Pendidikan interreligius memandang setiap doktrin agama sebagai modal inspiratif kekuatan moril untuk menggalang nilai konstruktif kehidupan manusia: keadilan, keberagaman, dan kedamaian. Pengajaran interreligius bukanlah instrumen untuk “memutus” dan “mendangkalkan” akidah agama tertentu, tetapi justru sebagai basis pengayaan untuk memberangus paham primordial.
Selama ini, pengajaran materi agama “monoreligius” tampak formalistik dan tertutup. Model ini justru menumpulkan hakikat kemanusiaan karena klaim “yang lain salah”. Disadari atau tidak, paham demikian adalah episentrum lahirnya praktik ekstrem-radikal. Begitu juga, orientasi capaian kuantitatif yang dibuktikan dengan angka nilai ujian, sebagaimana ditampilakan sistem ajar monoreligius, bukanlah menjadi ukuran keberhasilan utama.

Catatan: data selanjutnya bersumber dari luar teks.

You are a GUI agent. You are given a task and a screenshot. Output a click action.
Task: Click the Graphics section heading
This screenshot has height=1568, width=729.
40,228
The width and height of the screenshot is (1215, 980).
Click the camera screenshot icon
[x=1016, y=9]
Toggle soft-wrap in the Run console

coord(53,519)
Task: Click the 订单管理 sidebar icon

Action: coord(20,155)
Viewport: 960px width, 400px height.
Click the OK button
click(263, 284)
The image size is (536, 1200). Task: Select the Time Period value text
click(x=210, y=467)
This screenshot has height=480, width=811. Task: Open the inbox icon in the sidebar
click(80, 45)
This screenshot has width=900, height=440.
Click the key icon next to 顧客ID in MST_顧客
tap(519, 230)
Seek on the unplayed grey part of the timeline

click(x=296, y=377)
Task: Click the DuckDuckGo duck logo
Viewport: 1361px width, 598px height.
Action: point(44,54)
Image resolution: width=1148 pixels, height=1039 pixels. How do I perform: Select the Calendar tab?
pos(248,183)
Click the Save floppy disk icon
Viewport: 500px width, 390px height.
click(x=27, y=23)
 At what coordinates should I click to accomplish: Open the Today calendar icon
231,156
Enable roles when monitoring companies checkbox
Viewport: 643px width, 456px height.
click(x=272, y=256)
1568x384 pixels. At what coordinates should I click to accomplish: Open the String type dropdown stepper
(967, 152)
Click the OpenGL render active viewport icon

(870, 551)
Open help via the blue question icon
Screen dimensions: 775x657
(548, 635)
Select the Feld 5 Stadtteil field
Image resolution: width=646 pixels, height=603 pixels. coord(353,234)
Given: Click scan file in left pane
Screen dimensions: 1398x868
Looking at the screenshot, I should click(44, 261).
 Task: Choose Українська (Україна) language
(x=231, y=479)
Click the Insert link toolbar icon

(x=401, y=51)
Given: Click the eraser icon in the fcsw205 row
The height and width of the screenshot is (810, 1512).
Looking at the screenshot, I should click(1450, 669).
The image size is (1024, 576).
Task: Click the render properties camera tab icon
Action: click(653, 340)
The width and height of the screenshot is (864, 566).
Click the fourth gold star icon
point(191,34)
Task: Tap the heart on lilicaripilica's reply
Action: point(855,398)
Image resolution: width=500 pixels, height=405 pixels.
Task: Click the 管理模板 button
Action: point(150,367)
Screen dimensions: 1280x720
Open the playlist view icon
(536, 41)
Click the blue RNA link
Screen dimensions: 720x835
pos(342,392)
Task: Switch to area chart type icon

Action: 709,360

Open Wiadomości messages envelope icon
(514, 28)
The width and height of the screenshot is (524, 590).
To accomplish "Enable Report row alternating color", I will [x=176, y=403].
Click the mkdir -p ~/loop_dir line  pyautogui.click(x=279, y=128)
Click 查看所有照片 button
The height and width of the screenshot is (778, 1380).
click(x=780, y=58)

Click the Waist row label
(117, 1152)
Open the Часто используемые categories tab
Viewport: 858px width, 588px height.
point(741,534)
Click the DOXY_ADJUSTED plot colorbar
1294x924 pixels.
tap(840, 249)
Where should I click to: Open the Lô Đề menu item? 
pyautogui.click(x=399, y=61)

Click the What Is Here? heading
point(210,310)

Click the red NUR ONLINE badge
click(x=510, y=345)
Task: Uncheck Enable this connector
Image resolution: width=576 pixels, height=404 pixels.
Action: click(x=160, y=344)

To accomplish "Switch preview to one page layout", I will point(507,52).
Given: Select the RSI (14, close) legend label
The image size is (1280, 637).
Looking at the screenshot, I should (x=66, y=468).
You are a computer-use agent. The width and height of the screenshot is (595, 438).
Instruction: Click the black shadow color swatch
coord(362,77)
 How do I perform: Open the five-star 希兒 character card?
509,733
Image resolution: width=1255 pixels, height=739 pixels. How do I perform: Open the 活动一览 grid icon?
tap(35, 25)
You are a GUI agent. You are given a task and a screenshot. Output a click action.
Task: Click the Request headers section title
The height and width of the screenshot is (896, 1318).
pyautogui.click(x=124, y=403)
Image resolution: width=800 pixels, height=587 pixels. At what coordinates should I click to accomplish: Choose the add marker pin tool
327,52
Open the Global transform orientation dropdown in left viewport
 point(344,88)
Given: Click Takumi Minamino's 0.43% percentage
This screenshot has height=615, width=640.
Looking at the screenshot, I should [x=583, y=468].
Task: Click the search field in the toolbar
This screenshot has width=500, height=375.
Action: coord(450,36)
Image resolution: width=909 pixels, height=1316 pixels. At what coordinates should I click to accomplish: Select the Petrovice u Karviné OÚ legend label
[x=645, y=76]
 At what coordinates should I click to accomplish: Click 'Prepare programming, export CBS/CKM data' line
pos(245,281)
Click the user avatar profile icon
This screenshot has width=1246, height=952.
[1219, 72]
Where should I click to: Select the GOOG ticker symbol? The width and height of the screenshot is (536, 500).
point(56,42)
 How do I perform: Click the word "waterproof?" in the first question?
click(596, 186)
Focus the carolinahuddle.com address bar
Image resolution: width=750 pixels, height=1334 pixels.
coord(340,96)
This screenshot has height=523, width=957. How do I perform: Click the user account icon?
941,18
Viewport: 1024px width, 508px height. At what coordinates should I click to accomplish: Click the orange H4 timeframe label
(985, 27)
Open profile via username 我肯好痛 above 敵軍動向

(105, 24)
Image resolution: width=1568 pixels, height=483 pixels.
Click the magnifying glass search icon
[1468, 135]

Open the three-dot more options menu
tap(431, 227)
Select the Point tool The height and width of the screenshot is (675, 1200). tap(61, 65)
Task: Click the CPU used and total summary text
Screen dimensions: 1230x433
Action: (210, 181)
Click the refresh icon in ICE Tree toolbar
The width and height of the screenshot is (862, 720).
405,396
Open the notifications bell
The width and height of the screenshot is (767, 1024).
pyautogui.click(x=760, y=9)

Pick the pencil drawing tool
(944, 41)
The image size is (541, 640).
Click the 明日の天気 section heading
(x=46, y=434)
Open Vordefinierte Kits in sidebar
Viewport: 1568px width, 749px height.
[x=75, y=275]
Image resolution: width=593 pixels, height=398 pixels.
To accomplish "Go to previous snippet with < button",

Peter Huff mencatat 4 karakter penting radikalisme: pertama, secara sosiologis, radikalisme selalu diidentikkan dengan prinsip keberagamaan yang ketinggalan zaman, kolot, dan tidak relevan. Kedua, secara kultural, radikalisme menunjukkan kecenderungan kepada sesuatu yang vulgar dan acuh terhadap prinsip intelektual. Ketiga, secara psikologis, radikalisme ditandai dengan sikap arogansi, otoritarianisme, dan kasar. Keempat, secara intelektual, radikalisme terbentuk oleh tidak adanya kesadaran sejarah dan nihilnya kemampuan berpikir kritis.
Prinsip radikalisme yang disampaikan Huff di atas adalah domain karakter pendidikan interreligius. Pendidikan interreligius selalu mengandalkan prinsip dialog, berpaham kritis, dan laku dinamis sesaui dengan diskursus hari ini. Dalam pendidikan interreligius ini, realitas masyarakat plural dimaknai bukan sebagai hal yang terpaksa dan tiba-tiba, tetapi—seperti bagi Michael Grimmit (2006)—dianggap sebagai relasi saling melengkapi. Dengan begitu, pendidikan interreligius penting untuk terus digelorakan sebagai bagian kontra propaganda melawan gerakan radikal. Semoga.